Au hasard, dans l’irremplaçable Arcane de la déesse Tripourâ, en la part de la connaissance, chapitre seize :
paśya pratyāvṛttacakṣuḥ svātmānaṃ kevalāṃ citim /
âdeśakālam eva svaṃ paśyantyuttamabuddhayaḥ //
"Regarde !
Le regard inversé, vois ton propre Soi,
regarde-toi toi-même,
pure et simple conscience.
Ceux qui sont parfaitement éveillés
se voient eux-mêmes/ contemplent le Soi
au moment même où il est pointé."
L'Arcane de Tripourâ, XVI, 26
pashya : "Vois !", "regarde !"
Comment ?
prati-âvritta-cakshuh : "ayant les yeux retournés"
Quoi ?
sva-âtmânam : toi-même, soi-même, ton propre soi, mon propre soi
Qui est comment ?
kevalam citim : "qui est seulement conscience" (citi=acte de conscience, dynamique, nuance par rapport à cit, conscience statique, passive, "témoin")
Quand ?
âdesha-kâlam eva "au moment même où cela est pointé/ indiqué"
(le Commentateur précise naivaṃvidhamātmatattvaṃ parokṣamityāha - paśyeti | nanu śravaṇānantaraṃ
mananādikrameṇa kālāntare paśyāmīti cedāha - ādeśa iti | upadeśakāle śravaṇakāle evetyarthaḥ Cet être du Soi est immédiatement présent, il dit donc 'vois !' Mais peut-être qu'il faut juste entendre cela, pour ensuite, à un autre moment, réfléchir, etc. graduellement ; si l'on fait cette objection, il dit "au moment même où cela est indiqué" : au moment où cela est enseigné, c'est-à-dire au moment même où cela est entendu")
le Soi, svam,
que
pashyanti "contemplent"
uttama-buddhayah "ceux qui sont parfaitement éveillés".
Le verset suivant précise :
cakṣurnaitad golakaṃ te manaścakṣurudāhṛtam /
yena paśyasi svapneṣu taccakṣurmukhyamucyate
"Ces yeux ne sont pas les boules de chair, mais les yeux de l'esprit, grâce auxquels on voit dans les rêves.
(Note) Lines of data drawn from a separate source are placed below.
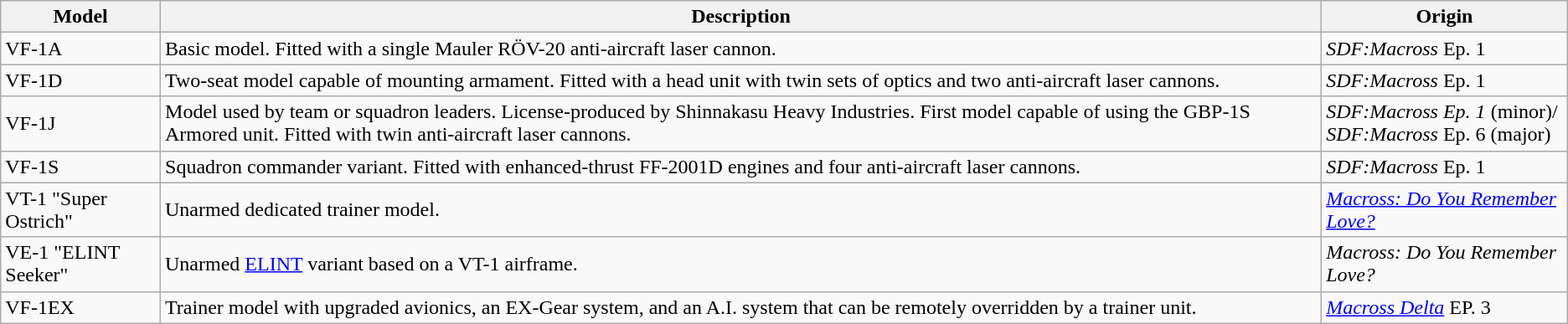
Description (741, 17)
VF-1S (80, 167)
VF-1J (80, 124)
Squadron commander variant. Fitted with enhanced-thrust FF-2001D engines and four anti-aircraft laser cannons. (741, 167)
VE-1 "ELINT Seeker" (80, 265)
Unarmed dedicated trainer model. (741, 209)
Model (80, 17)
Trainer model with upgraded avionics, an EX-Gear system, and an A.I. system that can be remotely overridden by a trainer unit. (741, 307)
Two-seat model capable of mounting armament. Fitted with a head unit with twin sets of optics and two anti-aircraft laser cannons. (741, 80)
VF-1A (80, 49)
VT-1 "Super Ostrich" (80, 209)
Basic model. Fitted with a single Mauler RÖV-20 anti-aircraft laser cannon. (741, 49)
Origin (1445, 17)
VF-1D (80, 80)
VF-1EX (80, 307)
Macross Delta EP. 3 (1445, 307)
Unarmed ELINT variant based on a VT-1 airframe. (741, 265)
SDF:Macross Ep. 1 (minor)/SDF:Macross Ep. 6 (major) (1445, 124)
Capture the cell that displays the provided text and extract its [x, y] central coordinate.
Voilà le véritable regard, dit-on."
Et cet autre joyau, au chapitre suivant :
nirvikalpakavijñānādajñānaṃ na nivartate /
nirvikalpakavijñānaṃ kenacinna viruddhyate // 27 //
Tripurârahasya, Jnânakhanda, XVII
Le commentateur, un illustre inconnu, Shrî Nivâsa, habitant de l'Andhra (au temps pour le "shivaïsme du Cachemire") : nirvikalpakajñānaṃ pratyabhijñābhinnaṃ samādhirūpaṃ nājñānanāśakamiti
"L'ignorance n'est pas détruite par l'expérience sans concept,
(car) l'expérience sans concept n'est contredit par rien. - 27
Commentaire : La connaissance sans concept, en forme de samâdhi, (si elle est) privée de reconnaissance, (laquelle comporte des concepts), ne peut détruire l'ignorance."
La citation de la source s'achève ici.